= Written task 1 =
Using the Sunday Link Encyclopedia post below, say whether each statement agrees with it, answering yes or no and quoting the deciding words. (a) Oren's history of the 1967 war first came out in 2003. (b) Chapter 21 of Kissinger's Diplomacy deals with the 1967 war. (c) Pvt. Lee Rigby was killed in Woolwich on May 22.

= Document extract =
Posted by: Patrick Allen Foster | June 9, 2013

Sunday Link Encyclopedia

1. “Why this army wife says no to the Snoopers’ Charter”: Maria Farrell on proposed legislation in the United Kingdom “to require phone and Internet companies to store every customer’s data – social media, web and mobile phone use – for 12 months for access by the police and security services.” The so-called Snoopers’ Charter is receiving revived interest in the wake of the horrific murder of Pvt. Lee Rigby in Woolwich, southeast London, this past May 22.

Says Prof. Farrell: “as an army wife who happens to know something about this issue, I am doubly sickened to see the rush to use a soldier’s horrible death in this way. It’s opportunistic, it’s ugly, and it undermines the values soldiers are sent to fight for abroad. Just as soldiers don’t get to question and refuse the campaigns politicians send them on, nor should politicians capitalise on the deaths of soldiers for shadowy political motives.”

2. Hierarchy of Disagreement: apropos discussion on Monday of how to think and how to formulate an argument, see this chart:

Source: ilovecharts tumblr. H/T: Steve Saideman.

3. Jeremy Pressman notes the anniversary of the Six Days War, aka the 1967 War. Pressman looks at the proximate origins of the war (key point: Nasser made a miscalculation) and relates the one-sided Israeli victory in the conflict to a number of subsequent events and currents in the Middle East, including the decline of Pan-Arab secularism and the rise of Islamism.

For my money, the best one-volume treatment of the 1967 war is still Six Days of War: June 1967 and the Making of the Modern Middle East by Michael B. Oren. This volume first appeared in 2003. Oren, who grew up in New York and New Jersey, subsequently emigrated to Israel and, since 2009, has served as the Israeli Ambassador to the United States. In his ambassadorial capacity, he has been carrying water for the Netanyahu government. Since I disagree with a number of decisions the Netanyahu government has made in the past four years, I cannot say that his tenure as ambassador has elevated my estimation of Oren. However, I found his history to be quite good.

Oren’s history of the 1967 War gives plentiful attention to Gamel Abdel Nasser, as one would expect in such a history. I also took note of Nasser, for example, when reading Henry Kissinger’s Diplomacy, in which Chapter 21 covers the Suez Crisis of 1956. For a while, I have been on the lookout for a decent English-language biography of Nasser, since he seems to be one of those personalities (like Trotsky or Zhou En-lai) who keep popping up in unexpected places. If anyone has a Nasser bio to recommend, please leave it in the comments.

= Source data =

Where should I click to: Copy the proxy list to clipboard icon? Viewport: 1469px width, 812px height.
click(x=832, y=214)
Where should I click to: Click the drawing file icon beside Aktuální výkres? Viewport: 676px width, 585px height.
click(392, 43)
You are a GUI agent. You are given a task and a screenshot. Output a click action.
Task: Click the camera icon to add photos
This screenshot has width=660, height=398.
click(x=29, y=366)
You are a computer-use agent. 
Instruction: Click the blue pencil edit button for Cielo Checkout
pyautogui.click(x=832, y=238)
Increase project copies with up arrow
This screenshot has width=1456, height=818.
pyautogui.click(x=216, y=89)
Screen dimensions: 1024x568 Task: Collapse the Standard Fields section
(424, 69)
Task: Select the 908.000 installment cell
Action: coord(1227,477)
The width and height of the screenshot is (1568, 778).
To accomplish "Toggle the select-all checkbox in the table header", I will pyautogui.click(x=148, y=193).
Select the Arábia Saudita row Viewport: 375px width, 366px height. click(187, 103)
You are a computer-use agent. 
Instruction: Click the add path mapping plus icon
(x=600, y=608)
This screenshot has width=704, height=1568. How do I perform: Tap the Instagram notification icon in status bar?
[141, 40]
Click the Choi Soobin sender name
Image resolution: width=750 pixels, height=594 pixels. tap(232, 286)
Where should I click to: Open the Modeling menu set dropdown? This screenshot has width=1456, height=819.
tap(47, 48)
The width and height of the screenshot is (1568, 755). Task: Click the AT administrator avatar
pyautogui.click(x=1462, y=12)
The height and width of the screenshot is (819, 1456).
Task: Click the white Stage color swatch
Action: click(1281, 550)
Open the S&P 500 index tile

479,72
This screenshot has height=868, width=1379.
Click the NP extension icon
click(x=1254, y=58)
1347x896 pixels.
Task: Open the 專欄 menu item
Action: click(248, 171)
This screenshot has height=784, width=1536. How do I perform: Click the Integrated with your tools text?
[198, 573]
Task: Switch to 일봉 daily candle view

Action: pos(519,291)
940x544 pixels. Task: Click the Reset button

= Written task 2 =
In the listing, rewrite the lines from the one holding "Screen dimensions: 1024x568" through the one holding "Action: coord(1227,477)", inclusive, with "Standard Fields" switched to "Custom Fields" and nothing else changed. Give only those lines.

= Complete response 1 =
(a) Yes: "This volume first appeared in 2003."
(b) No: "in which Chapter 21 covers the Suez Crisis of 1956."
(c) Yes: "the horrific murder of Pvt. Lee Rigby in Woolwich, southeast London, this past May 22."

= Complete response 2 =
Screen dimensions: 1024x568 Task: Collapse the Custom Fields section
(424, 69)
Task: Select the 908.000 installment cell
Action: coord(1227,477)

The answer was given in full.